前記ゴム成分（Ａ）が前記スチレン−ブタジエン共重合体ゴムとその他の共役ジエン系ゴムとのブレンドであることを特徴とする請求項１に記載のゴム組成物。
前記スチレン−ブタジエン共重合体ゴムのスチレン含量が20〜55質量％であることを特徴とする請求項１に記載のゴム組成物。

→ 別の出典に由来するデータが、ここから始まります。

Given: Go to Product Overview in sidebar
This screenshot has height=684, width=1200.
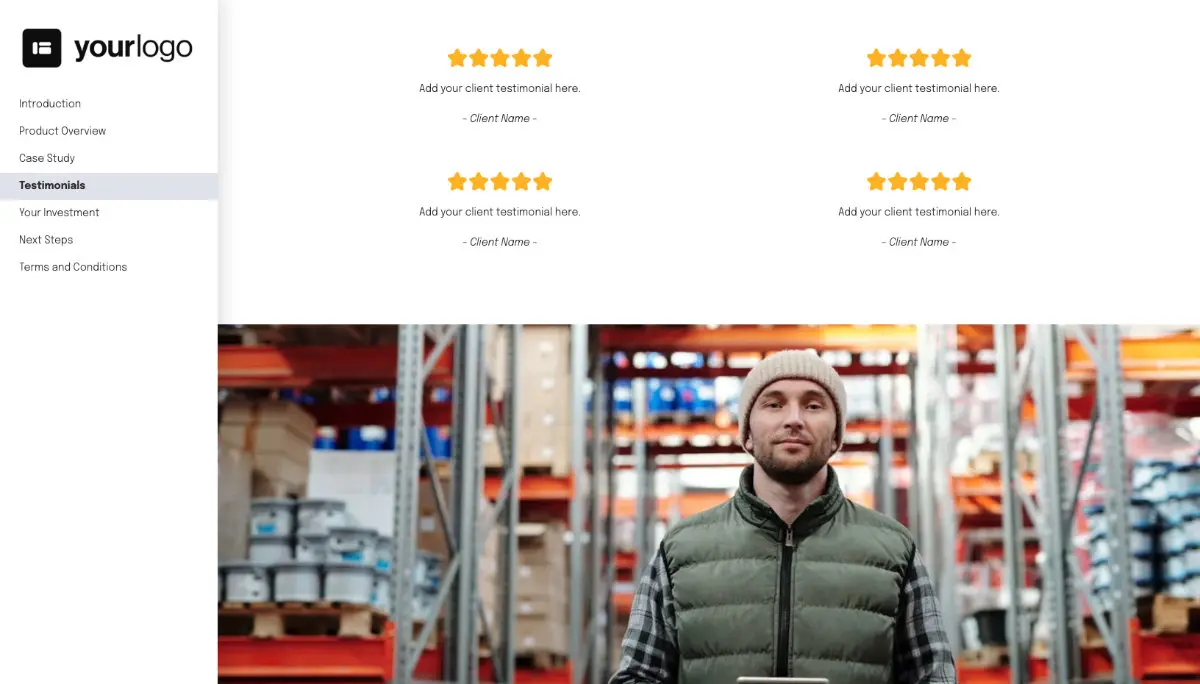Looking at the screenshot, I should click(x=62, y=131).
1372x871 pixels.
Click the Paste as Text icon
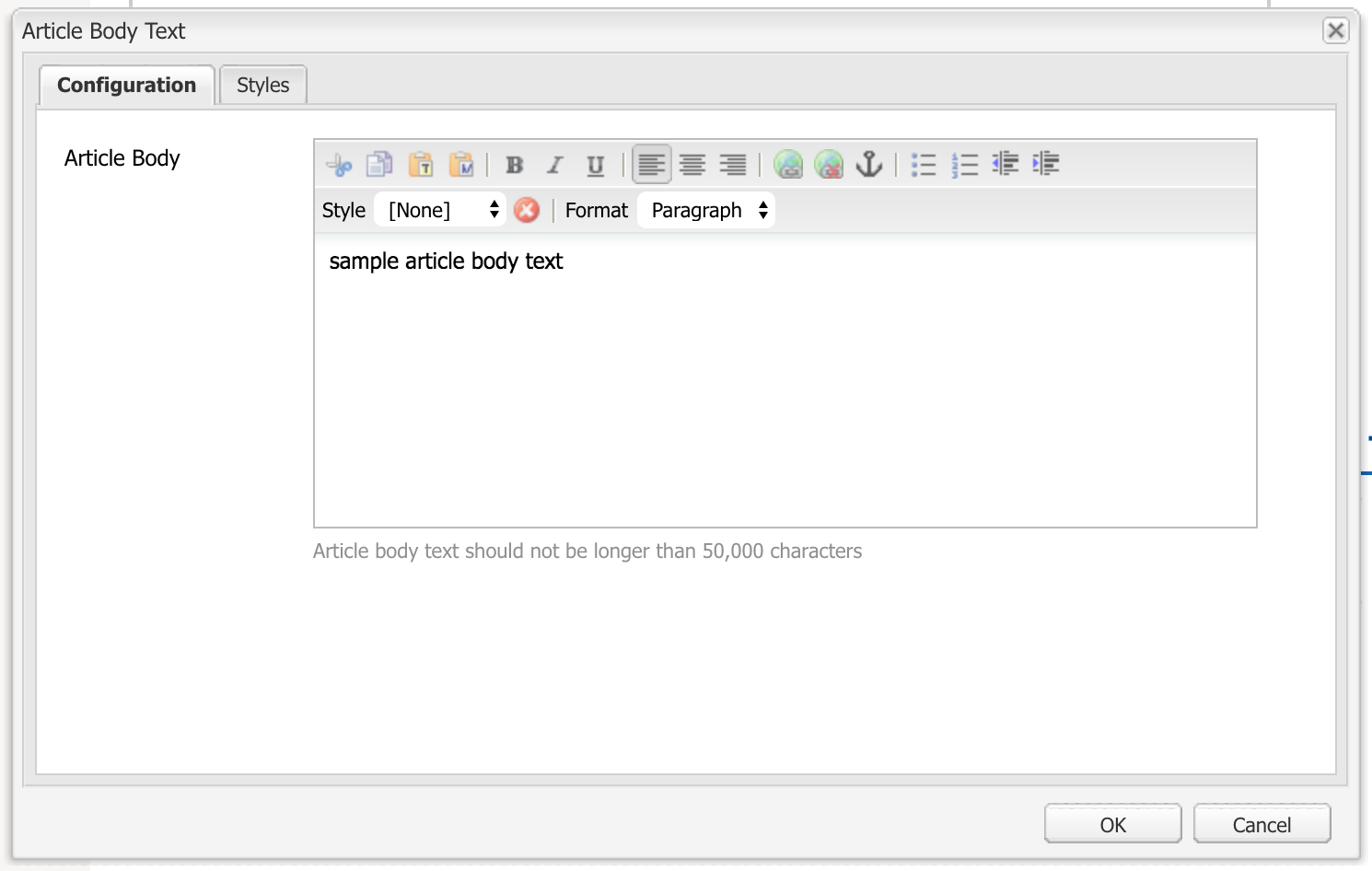click(x=422, y=164)
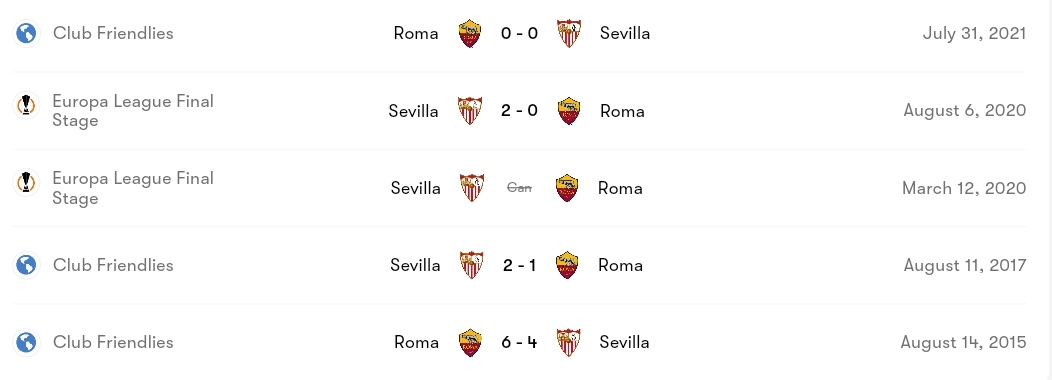Open the 0 - 0 score result
This screenshot has width=1052, height=380.
519,33
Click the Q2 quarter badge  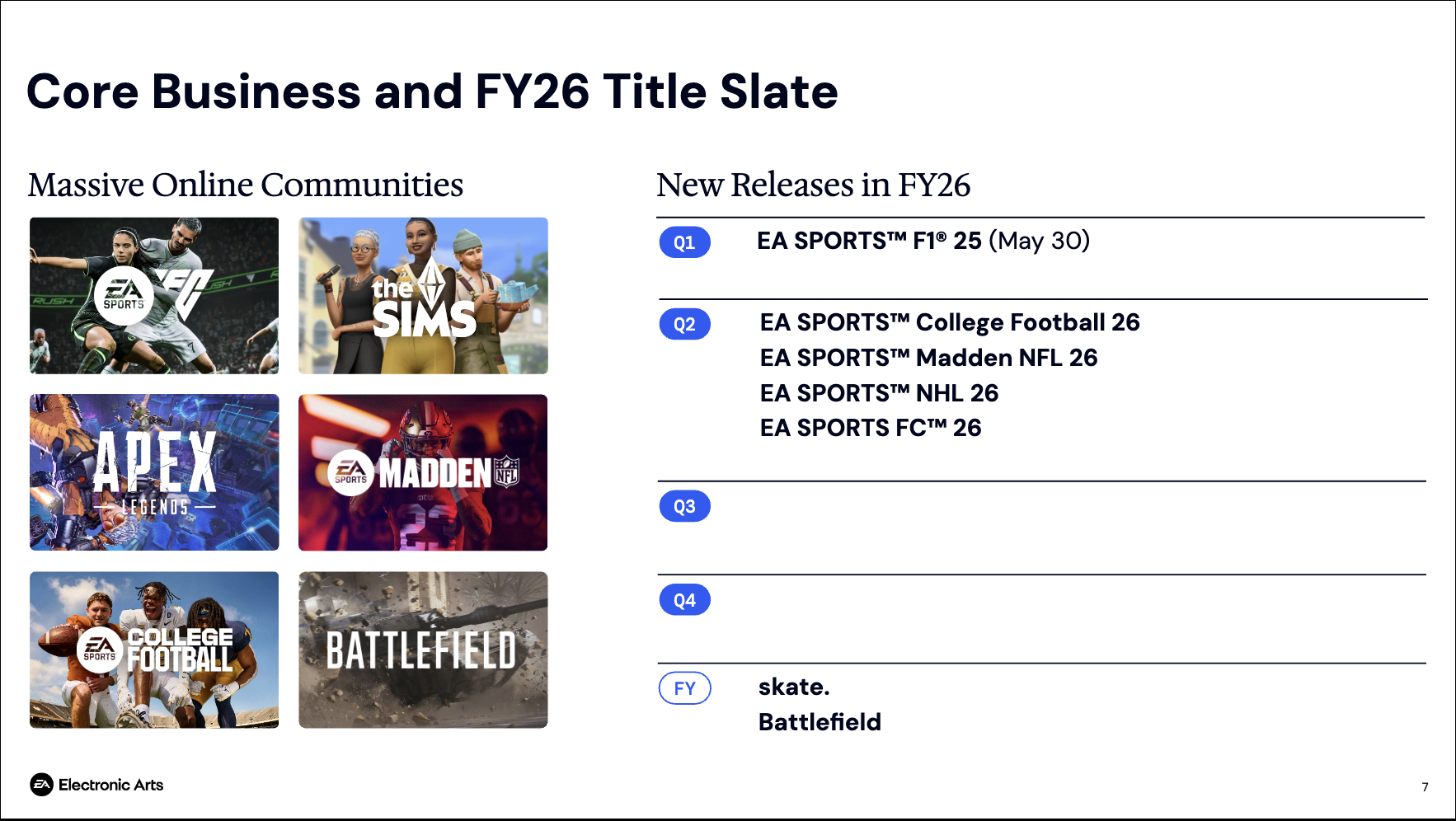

前記置換ブタジエン誘導体（ａ）がイソプレンであることを特徴とする請求項１に記載のゴム組成物。
前記共重合体（Ｂ）がイソプレンとスチレンと１,３-ブタジエンとの三元共重合体であることを特徴とする請求項１又は４に記載のゴム組成物。
前記共重合体（Ｂ）のスチレン含量が前記ゴム成分（Ａ）のスチレン含量Ｓt（Ａ）＋5質量％より多く且つ75質量％以下であることを特徴とする請求項１又は５に記載のゴム組成物。
更に充填剤を配合してなることを特徴とする請求項１に記載のゴム組成物。
更に架橋剤を配合してなることを特徴とする請求項１に記載のゴム組成物。
請求項１〜８のいずれかに記載のゴム組成物をトレッドに用いたことを特徴とするタイヤ。